Mean Apple Price in 2021: $ 137.66
Score:  0.8939448053198845


In this case our Score is really good, but not better than the score that we've obtained training with 10 years.

For the Apple stock, 10 years of trainig give us solid predictions to follow the price growth.

For sure that we can improve this results, but we don't want to overfit the model, since we want a model to make "guide" predictions. Remember that we can't *predict* the real value of a stock.

## Results
As we mentioned before, our best results was training the model with 10 years of data.

In [24]:
results = pd.DataFrame(
    {'MAE': [34.95, 11.5, 14.6], 
    'RMSE': [35.66, 13.2, 16.32], 
    'Train Data': ['All the data', 'Last 10 years', 'Last 5 years']})

In [34]:
px.bar(results, x='Train Data', y=['MAE', 'RMSE'], barmode='group', 
        title='Train MAE: All Data vs Last 5 and 10 Years (Less is Better)')

In [26]:
val['Last 5 Years'] = val2['yhat']
val['Last 10 Years'] = val3['yhat']
val = val.rename(columns={'Predicted Price': 'All the Data',  'y': 'True Price', 'ds': 'Date'})
px.line(val, x='Date', y=val.columns[1:], title='Apple Stock Predictions: Train with all the Data vs Train with Last 5 and 10 years')

## Training a model to make predictions in Apple Stocks
We already know the best way to train our model in order to get the best possible performance. Now we are going to train and save a model to make future predictions with it.

In [29]:
model = train('apple', '../data/apple.csv', False, True, len(X_train_last_ten))

INFO:fbprophet:Disabling daily seasonality. Run prophet with daily_seasonality=True to override this.


In [30]:
# Making future predictions with the model: two years

# 1. Creating the forecast Dates
X_test_future = []
end = dt.datetime.strptime('2023-12-31', '%Y-%m-%d').date()
start = dt.datetime.strptime('2021-11-20', '%Y-%m-%d').date()

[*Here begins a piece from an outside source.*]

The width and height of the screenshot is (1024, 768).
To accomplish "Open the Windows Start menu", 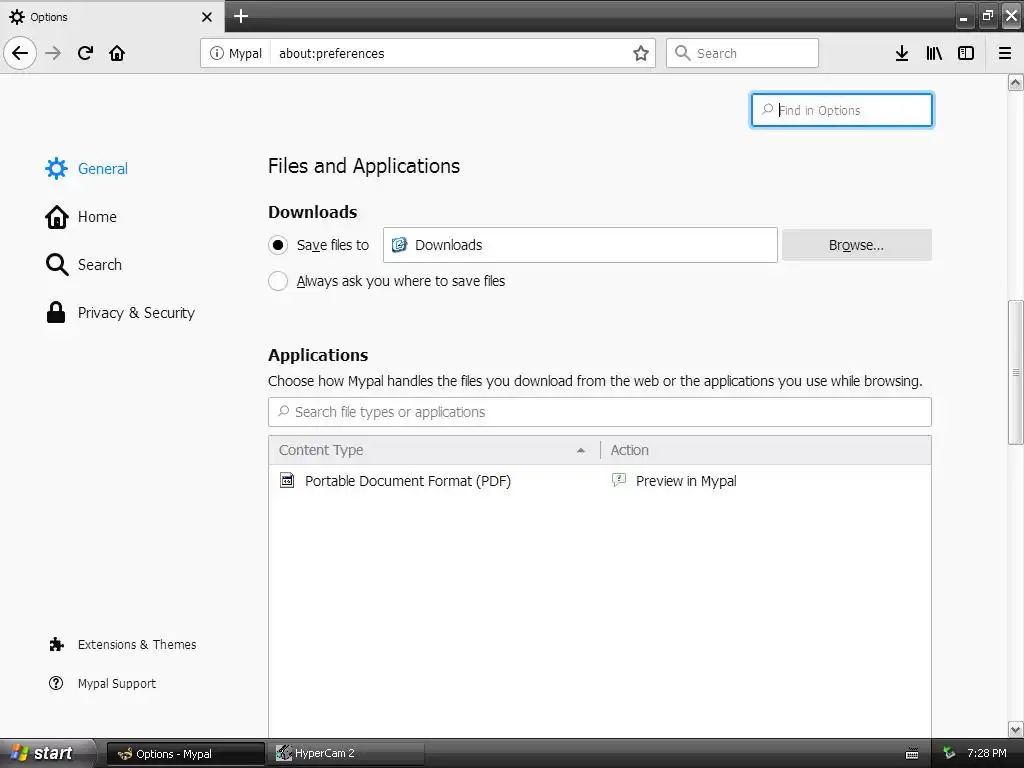I will coord(42,753).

for i in range((end-start).days):
    X_test_future += [(start+timedelta(i)).strftime('%Y-%m-%d')]

X_test_future = pd.DataFrame(X_test_future)
X_test_future.columns = ['ds']
X_test_future

Unnamed: 0,ds
0,2021-11-20
1,2021-11-21
2,2021-11-22
3,2021-11-23
4,2021-11-24
...,...
766,2023-12-26
767,2023-12-27
768,2023-12-28
769,2023-12-29


In [32]:
# 2. Making predictions: 2 years
forecast = model.predict(X_test_future)
fig = plot_plotly(model, forecast, xlabel='Date', ylabel='Price')
fig.update_layout(title='Apple Stocks - Two Years Forecasting')
fig.show()

## Final Step: Saving the model
The final step is save our model in the *models* folder:

In [33]:
# Saving the model
save_model('../models', model, 'apple')

Model Succesfully Saved in: 
../models/apple.json


## Conclussions
**With 10 years of training data, our model got a 0.91 score**, slightly better than the model trained with 5 years of data, and much better than training with all the data.

In the next notebook we will analyze the BTC-USD pair, maybe the most challenging stock, because crytpo market volatility is very high.